Description of the task:
Return the lines that run from the beginning of the entries to the line holding "Peony Bouquet (32, 1891)", inclusive, and drop the pictures.

Given entries:

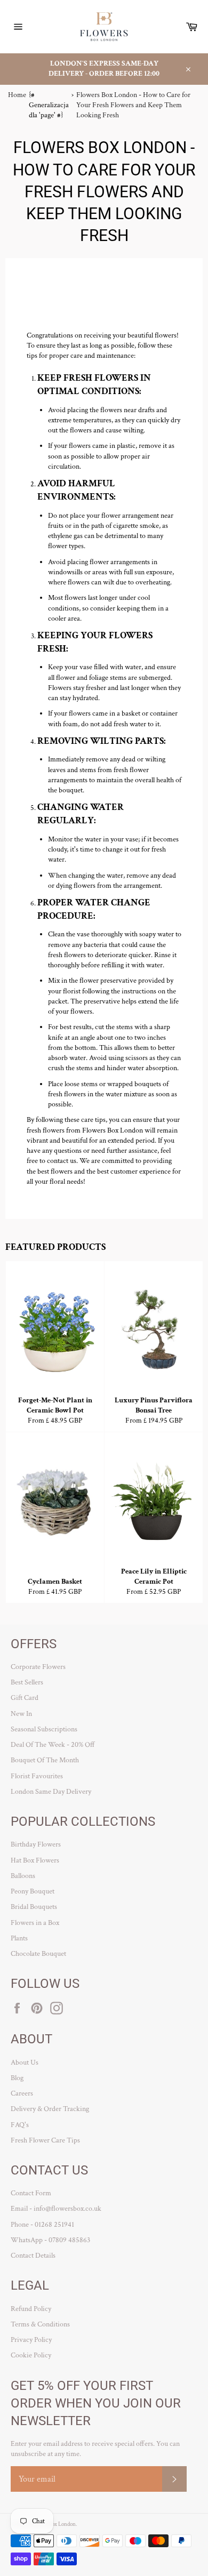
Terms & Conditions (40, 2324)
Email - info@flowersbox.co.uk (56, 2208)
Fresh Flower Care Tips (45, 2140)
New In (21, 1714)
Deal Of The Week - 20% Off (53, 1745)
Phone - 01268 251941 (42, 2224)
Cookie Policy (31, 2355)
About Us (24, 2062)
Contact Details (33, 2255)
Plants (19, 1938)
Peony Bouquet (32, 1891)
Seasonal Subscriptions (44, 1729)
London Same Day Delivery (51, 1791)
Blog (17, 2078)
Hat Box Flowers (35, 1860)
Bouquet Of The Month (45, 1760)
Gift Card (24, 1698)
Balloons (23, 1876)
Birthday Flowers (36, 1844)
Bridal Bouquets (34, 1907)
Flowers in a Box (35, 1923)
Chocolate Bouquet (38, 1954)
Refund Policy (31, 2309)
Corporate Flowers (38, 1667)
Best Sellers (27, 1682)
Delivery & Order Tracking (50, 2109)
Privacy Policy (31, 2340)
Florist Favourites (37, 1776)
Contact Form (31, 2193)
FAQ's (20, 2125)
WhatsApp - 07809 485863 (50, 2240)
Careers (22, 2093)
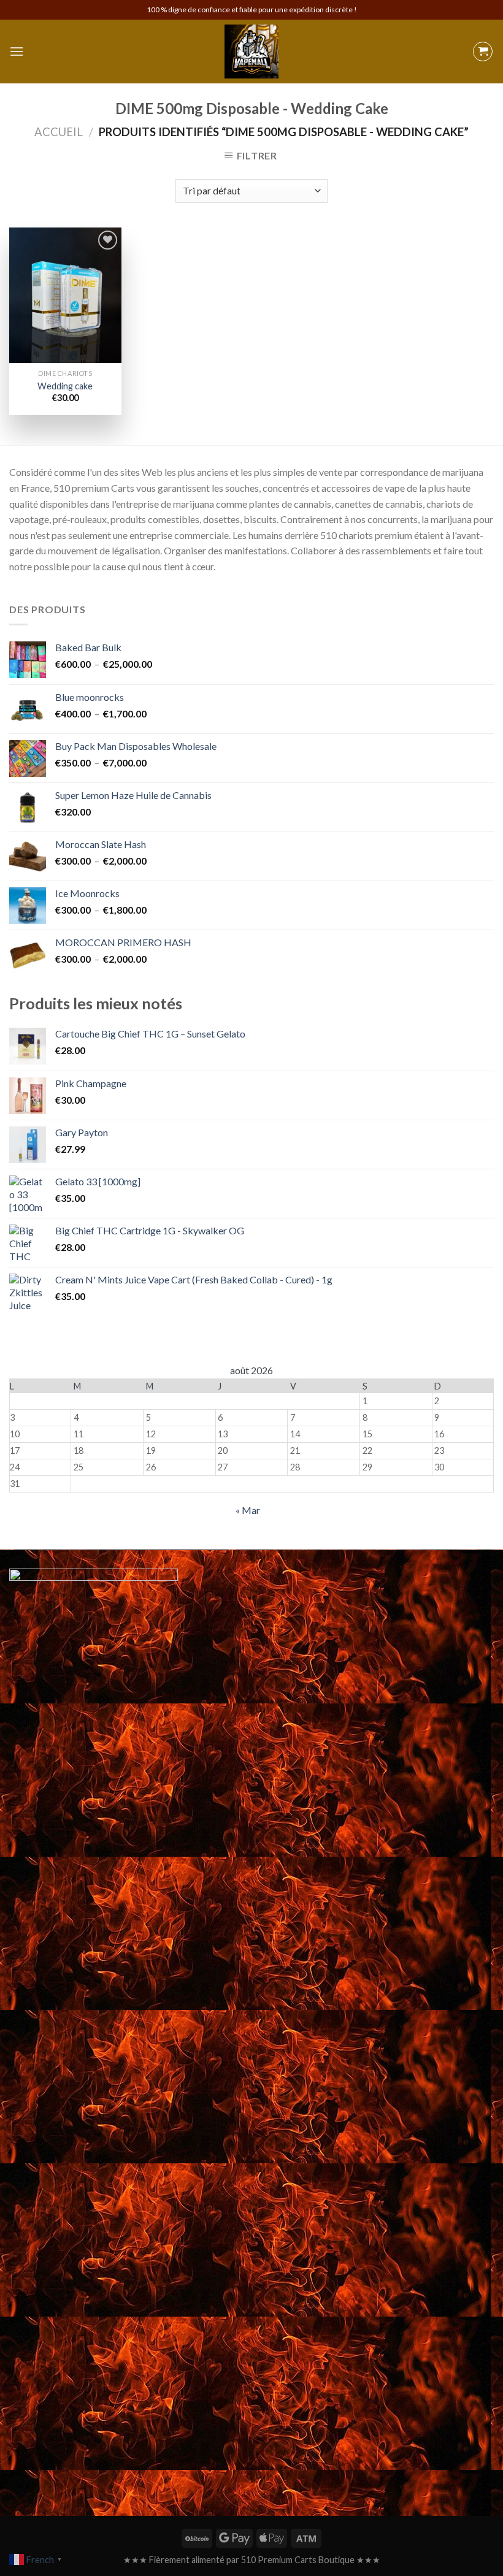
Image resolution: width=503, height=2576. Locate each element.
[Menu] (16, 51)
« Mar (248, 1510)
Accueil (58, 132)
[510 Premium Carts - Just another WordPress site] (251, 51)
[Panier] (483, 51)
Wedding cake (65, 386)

Exercise output:
Terms & Conditions (40, 2324)
Email - info@flowersbox.co.uk (56, 2208)
Fresh Flower Care Tips (45, 2140)
New In (21, 1714)
Deal Of The Week - 20% Off (53, 1745)
Phone - 01268 251941 (42, 2224)
Cookie Policy (31, 2355)
About Us (24, 2062)
Contact Details (33, 2255)
Plants (19, 1938)
Peony Bouquet (32, 1891)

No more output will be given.